From ghoulies and ghosties
And long-leggedy beasties
And things that go bump in the night,
Good Lord, deliver us!
And long-leggedy beasties
And things that go bump in the night,
Good Lord, deliver us!
The Dark, by
Claire Mulligan
There is something delicious about being scared witless,
when you know it isn’t, or possibly won’t, or likely won’t really happen to
you, at least not tonight. All my life
I’ve loved to savour ghost stories, despite my father once telling me that
reading about that sort of thing, or even focussing on that sort of thing,
could attract spirits from dark places, and that I was much better off to focus
my thoughts elsewhere. I took all this
in with huge round eyes, at the age of thirteen, and for the most part listened
to his advice. But every once in a
while, I indulge in the scary.
While this historical novel is about the rise of
Spiritualism in the 1800s and the famous Fox sisters, who created the movement
but later confessed to being frauds, this is also one spooky read!
Although the author gives psychological
reasons for many characters’ reactions, there are still strange threads left
dangling about button holes, and moist clumps of dirt inexplicably soiling well
cleaned floors.
The story largely
settles on the middle Fox sister, Maggie, who is old, penniless, and dying in a
garret. Her life has been clouded with
guilt brought on in childhood when she and her sister amused themselves by assaulting a
pedlar, and on the ghost games they played on their
gullible mother, and then the public.
But although we hear about how the girls were technically able to
produce sounds to fool their mother, and then a séance, many other dark
mysteries surrounding the girls linger to create an atmosphere that is almost
suffocating with anxiety. If the girls
weren’t literally haunted by spirits, they were certainly haunted by the
consequences of their actions.

» Given entries:
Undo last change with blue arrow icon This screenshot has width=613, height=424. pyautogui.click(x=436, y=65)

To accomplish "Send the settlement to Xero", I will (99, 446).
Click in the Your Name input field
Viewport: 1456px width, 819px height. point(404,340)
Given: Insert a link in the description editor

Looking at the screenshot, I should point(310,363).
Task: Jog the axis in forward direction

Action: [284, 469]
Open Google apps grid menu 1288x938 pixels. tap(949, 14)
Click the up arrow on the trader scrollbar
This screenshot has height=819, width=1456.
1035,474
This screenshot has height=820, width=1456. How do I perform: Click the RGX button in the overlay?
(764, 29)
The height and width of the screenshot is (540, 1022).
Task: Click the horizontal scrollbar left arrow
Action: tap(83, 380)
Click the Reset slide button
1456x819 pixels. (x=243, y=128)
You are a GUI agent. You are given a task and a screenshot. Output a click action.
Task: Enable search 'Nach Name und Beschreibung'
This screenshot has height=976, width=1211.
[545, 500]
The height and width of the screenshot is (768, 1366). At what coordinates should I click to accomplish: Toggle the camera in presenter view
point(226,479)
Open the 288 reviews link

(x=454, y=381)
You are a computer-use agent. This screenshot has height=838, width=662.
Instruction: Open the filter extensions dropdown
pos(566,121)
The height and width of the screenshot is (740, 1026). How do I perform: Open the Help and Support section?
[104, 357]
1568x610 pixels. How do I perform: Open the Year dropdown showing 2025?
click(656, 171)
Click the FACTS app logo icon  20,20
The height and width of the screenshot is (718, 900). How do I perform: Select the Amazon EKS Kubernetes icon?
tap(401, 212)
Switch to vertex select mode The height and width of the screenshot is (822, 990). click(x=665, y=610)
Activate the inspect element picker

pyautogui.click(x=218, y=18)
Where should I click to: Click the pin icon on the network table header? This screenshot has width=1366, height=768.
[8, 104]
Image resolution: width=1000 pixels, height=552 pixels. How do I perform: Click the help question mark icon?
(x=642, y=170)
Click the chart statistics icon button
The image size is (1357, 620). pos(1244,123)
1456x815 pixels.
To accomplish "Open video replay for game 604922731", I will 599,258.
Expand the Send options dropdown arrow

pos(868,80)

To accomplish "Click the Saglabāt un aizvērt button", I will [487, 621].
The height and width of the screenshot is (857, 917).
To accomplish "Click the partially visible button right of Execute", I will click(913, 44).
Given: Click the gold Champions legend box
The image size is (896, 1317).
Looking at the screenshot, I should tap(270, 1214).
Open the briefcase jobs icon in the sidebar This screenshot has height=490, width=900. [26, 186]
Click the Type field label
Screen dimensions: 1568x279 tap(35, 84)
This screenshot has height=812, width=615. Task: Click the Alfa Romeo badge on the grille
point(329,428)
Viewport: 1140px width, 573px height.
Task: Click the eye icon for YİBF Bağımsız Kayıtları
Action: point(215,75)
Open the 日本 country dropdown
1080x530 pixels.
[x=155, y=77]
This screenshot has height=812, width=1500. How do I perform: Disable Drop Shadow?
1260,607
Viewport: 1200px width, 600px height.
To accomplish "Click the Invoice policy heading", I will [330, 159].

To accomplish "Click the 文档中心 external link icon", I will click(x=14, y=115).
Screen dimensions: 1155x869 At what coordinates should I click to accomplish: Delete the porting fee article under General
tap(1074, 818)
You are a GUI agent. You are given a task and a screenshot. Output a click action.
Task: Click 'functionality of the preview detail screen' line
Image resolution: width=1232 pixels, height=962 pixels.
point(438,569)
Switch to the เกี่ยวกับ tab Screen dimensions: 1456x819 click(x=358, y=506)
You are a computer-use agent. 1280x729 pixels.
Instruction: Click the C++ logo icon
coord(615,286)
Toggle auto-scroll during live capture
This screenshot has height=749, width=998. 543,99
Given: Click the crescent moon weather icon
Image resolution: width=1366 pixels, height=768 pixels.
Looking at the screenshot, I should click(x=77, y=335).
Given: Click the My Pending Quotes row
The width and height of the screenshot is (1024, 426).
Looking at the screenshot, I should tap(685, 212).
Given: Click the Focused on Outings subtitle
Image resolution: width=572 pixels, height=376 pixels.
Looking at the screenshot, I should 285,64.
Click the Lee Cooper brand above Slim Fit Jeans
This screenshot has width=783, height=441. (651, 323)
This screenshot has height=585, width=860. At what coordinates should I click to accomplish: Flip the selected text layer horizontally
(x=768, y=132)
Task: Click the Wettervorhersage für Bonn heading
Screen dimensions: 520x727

» Problems to solve:
A: Answer these from the book review above:
(i) At what age did the reviewer hear the father's warning about ghost stories?
(ii) Which Fox sister does the novel's story largely settle on?
(iii) What movement did the Fox sisters create?
B: Based on the book review above, state whether each claim holds, quoting the words that decide it:
(i) The reviewer's father encouraged reading ghost stories.
(ii) The Fox sisters later confessed to being frauds.
(iii) In the novel, Maggie is wealthy in her old age.
C: Carry on the book review of the Fox sisters novel from its last sentence.

» Expected results:
A:
(i) Thirteen.
(ii) Maggie, the middle sister.
(iii) Spiritualism.

B:
(i) No: "I was much better off to focus my thoughts elsewhere."
(ii) Yes: "later confessed to being frauds"
(iii) No: "who is old, penniless, and dying in a garret"

C:
Although historical fiction is often mocked, this novel is
told with such cunning and beauty that it deserves to be read. This is a fascinating study of human
psychology, but also of times and traditions long past. The sisters are initially afraid of the dark,
as an adult warns “Here, folks respect the gloaming don’t they? They know it’s
God’s signal to shutter themselves in nice and safe.”
The gloaming. The
very word kicks in some kind of cellular memory that instantly raises the hair on
my arms.
When Maggie and Katie assault
the pedlar, he curses them fearfully.
This incident is pivotal to the entire Spiritualist movement, and the
ruined lives that unfold. Along with the curse, he calls them
“hoyden bitches” an alarming phrase, although it merely means boisterous or
high spirited bitches. Literally I used
a dictionary throughout this book, eagerly looking up such phrases as bonny
clabber, apple flummery, lambrequin on the windows, jackanapes,
tintinnabulation… Somehow, these old
timey words evoked old memories, as though this book bridges the gap from
ancient to modern. A world where “nasty
littles” in shadow grey skin give way to gas light on front porches, and ultimately
electric light glowing in every room, allowing people to stay up, and even stay
outside for as long as they please, fearless of the spirit infested dark that
terrorized earlier peoples.
The rise of Spiritualism took place when Victorians were celebrating
death fashions, plaiting hair of recently deceased loved ones, to be worn as
jewellery by the living, taking pictures of corpses that had been arranged to
look as though they were merely sitting and reading a book.
Maggie’s husband (a cad) proposes to her by
taking her to a cemetery, and pointing out the grave she will one day share
with him if she agrees to be his wife.
The husband is Elisha Kane, the famed explorer who tried to find the
lost Franklin expedition.
You just know
the relationship will end badly when he tells Maggie, just before she is about
to pour out her heart to him: “You’re so wonderously mysterious, Tuttlie,
promise you will always stay so.”
Humor
arises throughout the book, unexpectedly. At the death-bed wedding of their much older
pragmatist sister Leah to a poorly suitor, young Maggie and Katie busy themselves
making ‘rum-flips’. Many puns arise
around the word “spirits”.
Unfortunately, the elder pragmatist Fox sister wonders “Has there ever been a woman who has not once worn a cloak made
of modesty and manners and piety? Soon the cloak hardens into a shell, which is
quite useful, as it keeps one from screaming.”
The time frame is not that far from the Salem witch hunts, and the Fox
sisters themselves nearly lose their lives on several occasions when angry mobs
swarm, intending brutal murder, enraged by the women’s “ blasphemies”.
The father’s advice to his daughters is powerful: “The world is God and the Glory is God and
everything of flesh and everything of green and God is not one thing, but
everything holds its position.”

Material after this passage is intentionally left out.